Your instructions » In the entries below, find the line containing "Tap the 13:26 clock in status bar", then copy it and every later line exactly, ending with the last line.

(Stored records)
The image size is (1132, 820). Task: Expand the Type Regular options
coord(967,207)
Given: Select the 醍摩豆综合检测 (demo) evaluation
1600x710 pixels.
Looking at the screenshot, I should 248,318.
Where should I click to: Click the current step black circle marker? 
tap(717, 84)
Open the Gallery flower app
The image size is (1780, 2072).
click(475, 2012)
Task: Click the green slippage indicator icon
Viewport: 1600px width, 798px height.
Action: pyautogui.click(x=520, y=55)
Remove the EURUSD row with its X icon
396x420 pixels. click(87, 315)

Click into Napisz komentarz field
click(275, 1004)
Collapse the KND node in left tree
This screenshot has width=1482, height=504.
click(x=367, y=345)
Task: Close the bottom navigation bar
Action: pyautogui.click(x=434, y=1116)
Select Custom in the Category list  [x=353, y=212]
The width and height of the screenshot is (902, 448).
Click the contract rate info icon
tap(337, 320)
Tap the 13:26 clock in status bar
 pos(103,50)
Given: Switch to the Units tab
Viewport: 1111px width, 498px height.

Task output »
Tap the 13:26 clock in status bar
 pos(103,50)
Given: Switch to the Units tab
Viewport: 1111px width, 498px height.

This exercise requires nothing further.